When Bloated, UK Women More Likely to Change Diet Than Visit Doctor

Women in the United Kingdom are more likely to consider changing their diet than visiting their general practitioner (GP) when feeling bloated, a study recently found.

Bloating is a major symptom of ovarian cancer. Researchers from Target Ovarian Cancer found that many women may be unknowingly putting themselves at risk by opting to do things like eating more probiotic yogurt or cutting out gluten, rather than visiting their GP once they notice their bloating.

To raise awareness for bloating and other symptoms of ovarian cancer, Target Ovarian Cancer launched a campaign called TAKE OVAR, in the lead-up to Ovarian Cancer Awareness Month in March.

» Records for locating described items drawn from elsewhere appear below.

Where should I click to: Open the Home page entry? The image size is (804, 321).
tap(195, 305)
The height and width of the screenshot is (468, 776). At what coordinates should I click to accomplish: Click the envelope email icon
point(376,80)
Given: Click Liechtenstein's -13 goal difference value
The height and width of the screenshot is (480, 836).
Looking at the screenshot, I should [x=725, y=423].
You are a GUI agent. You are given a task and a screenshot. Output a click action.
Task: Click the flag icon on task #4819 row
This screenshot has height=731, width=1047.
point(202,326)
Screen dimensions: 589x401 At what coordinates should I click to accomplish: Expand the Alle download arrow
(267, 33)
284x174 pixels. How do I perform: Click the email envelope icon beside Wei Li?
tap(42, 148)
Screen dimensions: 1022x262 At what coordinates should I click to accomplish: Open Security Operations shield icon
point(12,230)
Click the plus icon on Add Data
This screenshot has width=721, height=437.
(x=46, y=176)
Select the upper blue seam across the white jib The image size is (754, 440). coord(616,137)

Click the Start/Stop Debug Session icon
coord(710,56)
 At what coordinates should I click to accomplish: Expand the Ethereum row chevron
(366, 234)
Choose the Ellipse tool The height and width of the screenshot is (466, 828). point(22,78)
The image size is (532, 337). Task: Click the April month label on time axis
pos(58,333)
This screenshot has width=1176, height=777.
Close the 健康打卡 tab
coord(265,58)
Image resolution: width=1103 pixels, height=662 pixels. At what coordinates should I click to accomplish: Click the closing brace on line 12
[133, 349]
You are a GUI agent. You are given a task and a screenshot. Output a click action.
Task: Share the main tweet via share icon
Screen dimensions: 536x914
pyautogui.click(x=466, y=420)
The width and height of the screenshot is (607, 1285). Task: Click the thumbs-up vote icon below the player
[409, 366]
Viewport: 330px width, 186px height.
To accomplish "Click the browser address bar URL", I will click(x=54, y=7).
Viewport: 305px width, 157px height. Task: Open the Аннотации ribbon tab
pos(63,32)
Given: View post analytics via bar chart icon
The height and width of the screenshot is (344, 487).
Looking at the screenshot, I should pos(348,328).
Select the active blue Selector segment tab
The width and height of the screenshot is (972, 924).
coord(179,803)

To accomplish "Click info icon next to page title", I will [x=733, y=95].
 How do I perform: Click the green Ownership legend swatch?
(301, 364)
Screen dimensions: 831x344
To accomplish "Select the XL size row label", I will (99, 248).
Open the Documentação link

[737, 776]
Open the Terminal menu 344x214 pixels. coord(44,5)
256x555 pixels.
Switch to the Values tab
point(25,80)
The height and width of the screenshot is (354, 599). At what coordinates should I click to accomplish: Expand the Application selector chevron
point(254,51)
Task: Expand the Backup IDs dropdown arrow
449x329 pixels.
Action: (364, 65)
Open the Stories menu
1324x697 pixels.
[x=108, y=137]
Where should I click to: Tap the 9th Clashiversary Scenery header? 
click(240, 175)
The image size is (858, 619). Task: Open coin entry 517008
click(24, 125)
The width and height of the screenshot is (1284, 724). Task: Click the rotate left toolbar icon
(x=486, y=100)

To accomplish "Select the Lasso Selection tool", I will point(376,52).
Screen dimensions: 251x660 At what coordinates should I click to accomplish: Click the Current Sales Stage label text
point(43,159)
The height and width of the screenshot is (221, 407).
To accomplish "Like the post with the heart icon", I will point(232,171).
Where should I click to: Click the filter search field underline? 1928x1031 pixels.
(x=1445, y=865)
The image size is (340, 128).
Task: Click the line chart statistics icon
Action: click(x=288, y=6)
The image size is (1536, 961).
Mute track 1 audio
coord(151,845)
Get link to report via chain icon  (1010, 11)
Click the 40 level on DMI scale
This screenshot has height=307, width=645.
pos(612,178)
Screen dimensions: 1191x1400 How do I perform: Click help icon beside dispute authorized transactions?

The campaign also aims to inform people about some statistics. In two-thirds of women diagnosed with ovarian cancer, the cancer has already spread, making it more difficult to treat. Despite these numbers, women in the U.K. do not seem to be well-informed about these symptoms.

In a survey conducted by the organization, about 50 percent of the participants responded they would do something with their diet, whereas only 34 percent said that they would see a doctor if they were concerned about bloating. In previous research, only one in every five women knew persistent bloating could be a symptom of ovarian cancer, which is a strikingly low rate of awareness.

Additionally, Target Ovarian Cancer’s studies also showed that women older than 55 — the ones most likely to develop the disease — are least likely to Google their symptoms, meaning they could be at higher risks of a delayed diagnosis. Just one in three women over 55 (34 percent) would do this, compared to almost two out of three 18-to-24 year old women (64 percent).

These responses could be showing there is a lack of information available for women in the U.K., or that many women are not visiting their GP promptly. Perhaps many also are not being seen for the correct ovarian cancer tests soon enough. The awareness campaign wants to change this scenario as soon as possible.

“If women know ovarian cancer symptoms such as persistent bloating and are able to link them to ovarian cancer early on, lives will be saved,” Annwen Jones, chief executive of Target Ovarian Cancer, said in a story on the website.

Interested persons can join the TAKE OVAR campaign in different ways: they may join the campaign officially through the Target Ovarian Cancer website; they can learn more about the symptoms of ovarian cancer and become an informed friend; or they can donate to help raise awareness and funds to advance research and help deliver critical services to patients and their families.

This year’s motto for the Ovarian Cancer Awareness Month is to “Start Making Noise.